» YOUR TASK
Copy out, without changing a character, the lines starting with the one containing "Given: Click the Отпр.через eQSL! button" and going on through the one containing "click(x=146, y=113)", with both of those included. Leave the pictures out of your answer.

» TASK INPUT
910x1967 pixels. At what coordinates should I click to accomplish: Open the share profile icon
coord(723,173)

---

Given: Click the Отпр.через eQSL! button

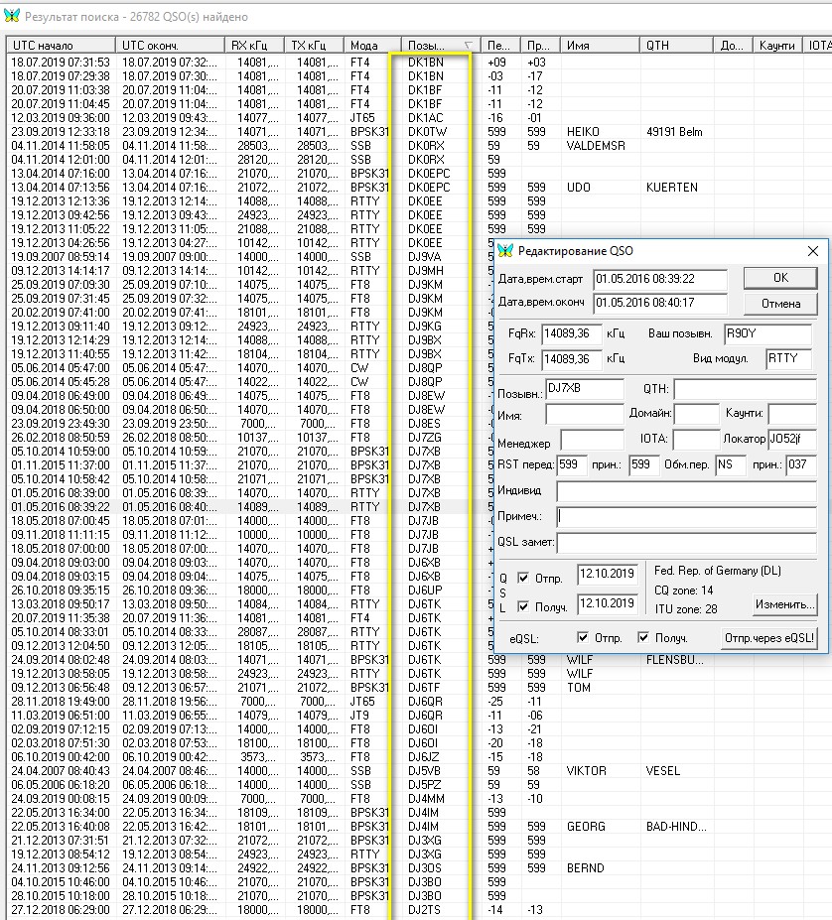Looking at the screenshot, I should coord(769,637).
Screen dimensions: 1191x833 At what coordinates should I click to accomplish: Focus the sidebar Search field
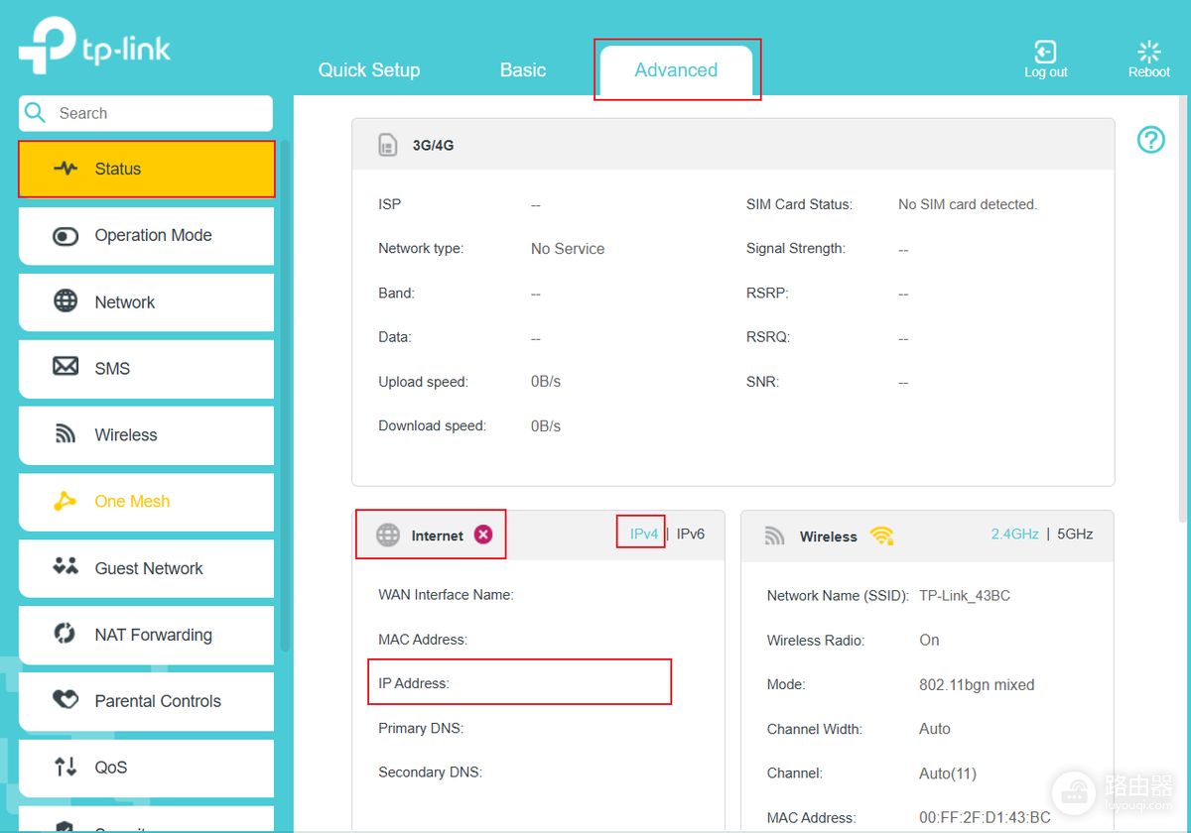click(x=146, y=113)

...

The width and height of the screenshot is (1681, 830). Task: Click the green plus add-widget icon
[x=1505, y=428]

» ANSWER TO THIS EXERCISE
Given: Click the Отпр.через eQSL! button

Looking at the screenshot, I should coord(769,637).
Screen dimensions: 1191x833 At what coordinates should I click to accomplish: Focus the sidebar Search field
click(x=146, y=113)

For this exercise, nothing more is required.